This Monday’s Link Roundup has a little something for everyone. My favorite is A Powerful Story. It’s a great example of how a story can be told creatively and powerfully in three minutes. If you can spare a few minutes, you’ll be intrigued by this video.
- A Parking Lot Poet Turns 100. “In the tiny parking lot booth just west of Arthur Avenue in the Bronx, Joe Binder writes his poems: odes to the Rat Pack and the old days in the neighborhood.
“The time was great, the people were nice
And the pizza was only five cents a slice.”
Mostly, though, Mr. Binder parks cars. And though he celebrated his 100th birthday Thursday, he has no plans to retire.”
- Let’s Bring Back. “Inspired by Ms. Blume’s popular, longstanding Huffington Post column by the same name, Chronicle Books will release Let’s Bring Back as a book on November 1, 2010. A sophisticated, stylish cultural encyclopedia, Let’s Bring Back will celebrate forgotten objects, curiosities, pastimes, landmarks, and personae from bygone eras that should not have been left behind.” [Thanks to APH member Marcy Davis for alerting me to this item.]
- The Objects and Memory Project. “In the face of sudden disruption and inexplicable loss, there is a need to bridge the irreplaceable past with a hopeful future. This film follows people driven to preserve meaningful objects in the aftermath of 9/11 and other upheavals. Otherwise ordinary items come to symbolize experiences, aspirations, and identity. Without the objects, the stories would lack vibrancy; without the stories the objects would lack significance. Taken together, the images of the objects and the stories they evoke lead the viewer on a journey where the commonplace is transformed into the remarkable and where the stuff of history is highly personalized.”
- 10 Simple Google Search Tricks. “I’m always amazed that more people don’t know the little tricks you can use to get more out of a simple Google search. Here are 10 of my favorites. ” [Thanks to APH member Marcy Davis for alerting me to this item.]
- Digital Death Day. “What happens to your bits when you die? Digital Death Day takes place on May 20, 2010 at the Computer History Museum in Mountain View, CA. It’s an unconference set to explore what happens when a person dies. What happens to your digital assets? How do you probate digital assets? What about jointly held digital assets? What happens to your digital avatars?
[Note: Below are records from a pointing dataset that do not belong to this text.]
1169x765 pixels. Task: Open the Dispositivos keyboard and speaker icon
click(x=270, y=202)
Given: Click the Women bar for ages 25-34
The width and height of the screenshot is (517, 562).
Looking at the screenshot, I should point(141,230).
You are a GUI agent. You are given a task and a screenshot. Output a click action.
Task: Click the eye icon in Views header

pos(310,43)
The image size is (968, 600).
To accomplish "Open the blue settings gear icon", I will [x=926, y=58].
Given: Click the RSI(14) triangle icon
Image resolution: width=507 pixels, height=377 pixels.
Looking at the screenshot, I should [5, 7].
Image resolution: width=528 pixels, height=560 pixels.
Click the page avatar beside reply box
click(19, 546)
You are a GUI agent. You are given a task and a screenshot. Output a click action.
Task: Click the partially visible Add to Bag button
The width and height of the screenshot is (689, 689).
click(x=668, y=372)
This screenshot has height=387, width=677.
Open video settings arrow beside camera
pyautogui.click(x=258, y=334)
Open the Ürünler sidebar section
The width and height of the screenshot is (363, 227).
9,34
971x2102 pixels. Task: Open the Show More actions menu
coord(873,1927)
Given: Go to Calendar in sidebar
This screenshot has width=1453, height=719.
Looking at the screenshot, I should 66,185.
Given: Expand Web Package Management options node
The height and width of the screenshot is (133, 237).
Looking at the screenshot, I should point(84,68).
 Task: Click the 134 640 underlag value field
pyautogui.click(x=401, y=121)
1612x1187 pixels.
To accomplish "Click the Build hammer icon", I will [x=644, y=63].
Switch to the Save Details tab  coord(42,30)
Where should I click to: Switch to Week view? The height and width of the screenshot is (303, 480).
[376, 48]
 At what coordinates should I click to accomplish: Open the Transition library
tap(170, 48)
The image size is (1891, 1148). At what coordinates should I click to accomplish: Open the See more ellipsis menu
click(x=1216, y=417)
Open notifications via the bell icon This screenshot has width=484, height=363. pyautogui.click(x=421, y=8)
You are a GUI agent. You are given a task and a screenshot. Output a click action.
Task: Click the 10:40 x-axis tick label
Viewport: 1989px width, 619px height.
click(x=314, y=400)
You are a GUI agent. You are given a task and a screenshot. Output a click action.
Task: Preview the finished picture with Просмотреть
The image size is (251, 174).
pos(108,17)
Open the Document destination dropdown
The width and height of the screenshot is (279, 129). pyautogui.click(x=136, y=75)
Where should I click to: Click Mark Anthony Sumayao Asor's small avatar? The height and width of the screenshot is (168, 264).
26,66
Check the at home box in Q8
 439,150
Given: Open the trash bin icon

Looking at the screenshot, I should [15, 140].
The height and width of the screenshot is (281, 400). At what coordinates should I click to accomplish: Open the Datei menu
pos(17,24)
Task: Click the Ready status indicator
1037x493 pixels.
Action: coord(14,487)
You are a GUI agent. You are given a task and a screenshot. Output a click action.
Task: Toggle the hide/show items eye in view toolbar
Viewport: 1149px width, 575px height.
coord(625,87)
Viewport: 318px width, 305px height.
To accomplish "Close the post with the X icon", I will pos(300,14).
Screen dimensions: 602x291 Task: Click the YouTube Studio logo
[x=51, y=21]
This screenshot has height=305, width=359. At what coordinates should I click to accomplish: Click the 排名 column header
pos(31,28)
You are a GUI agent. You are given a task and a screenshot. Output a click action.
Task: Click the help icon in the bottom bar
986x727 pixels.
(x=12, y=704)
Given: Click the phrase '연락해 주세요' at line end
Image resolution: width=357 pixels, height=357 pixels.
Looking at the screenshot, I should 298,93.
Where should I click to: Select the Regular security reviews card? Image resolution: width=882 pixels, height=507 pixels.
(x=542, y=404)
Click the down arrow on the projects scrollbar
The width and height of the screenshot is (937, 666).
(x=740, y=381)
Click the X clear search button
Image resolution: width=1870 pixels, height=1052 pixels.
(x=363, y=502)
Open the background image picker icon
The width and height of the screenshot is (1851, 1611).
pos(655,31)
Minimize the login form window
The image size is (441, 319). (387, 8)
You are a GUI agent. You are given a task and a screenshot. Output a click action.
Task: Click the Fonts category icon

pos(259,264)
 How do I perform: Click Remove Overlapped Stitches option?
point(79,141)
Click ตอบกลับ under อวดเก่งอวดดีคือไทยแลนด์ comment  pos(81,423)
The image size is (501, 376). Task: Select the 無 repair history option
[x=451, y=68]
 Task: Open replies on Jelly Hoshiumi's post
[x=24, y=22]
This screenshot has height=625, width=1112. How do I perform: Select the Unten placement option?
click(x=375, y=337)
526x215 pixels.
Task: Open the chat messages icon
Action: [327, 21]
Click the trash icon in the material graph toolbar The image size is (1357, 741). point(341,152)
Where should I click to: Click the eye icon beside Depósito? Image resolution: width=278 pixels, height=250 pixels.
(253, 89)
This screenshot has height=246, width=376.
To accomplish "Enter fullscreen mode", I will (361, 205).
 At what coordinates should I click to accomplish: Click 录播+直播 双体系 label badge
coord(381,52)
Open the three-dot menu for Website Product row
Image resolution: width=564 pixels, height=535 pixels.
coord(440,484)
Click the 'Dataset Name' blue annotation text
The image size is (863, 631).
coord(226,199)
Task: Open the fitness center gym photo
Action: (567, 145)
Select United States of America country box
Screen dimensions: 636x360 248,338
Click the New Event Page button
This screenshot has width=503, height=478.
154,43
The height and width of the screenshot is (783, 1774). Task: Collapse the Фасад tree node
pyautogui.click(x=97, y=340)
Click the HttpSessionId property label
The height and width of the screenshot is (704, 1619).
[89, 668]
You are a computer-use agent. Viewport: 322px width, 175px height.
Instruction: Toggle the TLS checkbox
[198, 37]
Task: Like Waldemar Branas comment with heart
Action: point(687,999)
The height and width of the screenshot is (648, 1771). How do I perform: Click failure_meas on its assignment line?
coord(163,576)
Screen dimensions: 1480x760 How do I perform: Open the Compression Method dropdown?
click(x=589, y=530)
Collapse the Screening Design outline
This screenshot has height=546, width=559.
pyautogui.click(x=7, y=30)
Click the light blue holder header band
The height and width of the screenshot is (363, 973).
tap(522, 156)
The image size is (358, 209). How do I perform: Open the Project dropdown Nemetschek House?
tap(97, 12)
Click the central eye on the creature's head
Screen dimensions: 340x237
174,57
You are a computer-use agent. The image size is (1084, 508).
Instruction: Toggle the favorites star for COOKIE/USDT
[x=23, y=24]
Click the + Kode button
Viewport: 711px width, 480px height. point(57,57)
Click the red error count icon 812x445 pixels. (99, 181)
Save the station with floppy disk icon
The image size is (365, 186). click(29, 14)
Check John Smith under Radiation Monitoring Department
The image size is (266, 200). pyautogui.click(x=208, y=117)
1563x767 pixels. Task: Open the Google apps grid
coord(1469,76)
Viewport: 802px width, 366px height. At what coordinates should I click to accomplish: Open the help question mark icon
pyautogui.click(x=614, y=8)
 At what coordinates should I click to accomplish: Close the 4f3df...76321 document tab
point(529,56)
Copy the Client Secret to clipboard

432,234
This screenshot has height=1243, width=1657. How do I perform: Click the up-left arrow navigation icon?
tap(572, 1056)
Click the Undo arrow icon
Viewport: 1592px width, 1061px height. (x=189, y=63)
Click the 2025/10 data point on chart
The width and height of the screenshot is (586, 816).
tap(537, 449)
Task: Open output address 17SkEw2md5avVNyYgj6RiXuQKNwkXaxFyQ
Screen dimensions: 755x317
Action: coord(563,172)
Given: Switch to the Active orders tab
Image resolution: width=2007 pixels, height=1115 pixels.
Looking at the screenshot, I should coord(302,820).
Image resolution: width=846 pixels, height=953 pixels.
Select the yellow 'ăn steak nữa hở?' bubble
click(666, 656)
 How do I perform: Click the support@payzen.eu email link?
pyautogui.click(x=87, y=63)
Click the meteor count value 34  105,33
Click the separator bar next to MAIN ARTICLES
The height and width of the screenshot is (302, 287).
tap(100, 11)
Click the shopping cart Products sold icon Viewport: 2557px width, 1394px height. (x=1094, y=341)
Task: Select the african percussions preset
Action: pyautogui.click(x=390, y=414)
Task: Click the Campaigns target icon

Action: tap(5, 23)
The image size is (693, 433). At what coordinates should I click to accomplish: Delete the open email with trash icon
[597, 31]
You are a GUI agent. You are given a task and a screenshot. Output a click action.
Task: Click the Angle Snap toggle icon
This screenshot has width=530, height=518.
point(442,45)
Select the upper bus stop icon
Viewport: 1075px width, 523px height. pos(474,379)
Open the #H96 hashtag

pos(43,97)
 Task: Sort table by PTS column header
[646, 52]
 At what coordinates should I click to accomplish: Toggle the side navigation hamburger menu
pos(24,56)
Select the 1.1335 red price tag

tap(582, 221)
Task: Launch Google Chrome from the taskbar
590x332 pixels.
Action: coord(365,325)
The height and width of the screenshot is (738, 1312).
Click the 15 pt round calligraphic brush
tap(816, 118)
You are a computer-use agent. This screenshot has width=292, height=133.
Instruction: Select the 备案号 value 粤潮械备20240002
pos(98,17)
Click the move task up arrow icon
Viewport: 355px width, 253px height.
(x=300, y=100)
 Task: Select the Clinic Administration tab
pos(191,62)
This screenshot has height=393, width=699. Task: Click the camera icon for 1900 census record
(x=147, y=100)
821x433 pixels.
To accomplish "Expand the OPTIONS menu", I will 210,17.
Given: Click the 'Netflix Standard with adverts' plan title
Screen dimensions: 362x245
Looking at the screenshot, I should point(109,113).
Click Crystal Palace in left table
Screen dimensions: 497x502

What are the policies about your email account upon death?”
- A powerful story: Simple, but not simplistic. “If I asked you to create a compelling three-minute video with only written words, could you do it? Take a look at this interesting video treatment of words playfully telling a serious story.”
- LibraryThing. “There are a lot of ways to catalog a personal book collection, but I’ve settled on LibraryThing because I have more books than other media (we don’t buy movies, aren’t gamers, etc). I use LT to keep track of my own books, books I wish I owned, or want to read (using a wish list tag) and also to keep track of books I’ve loaned out to others (tag plus a note with the date loaned).”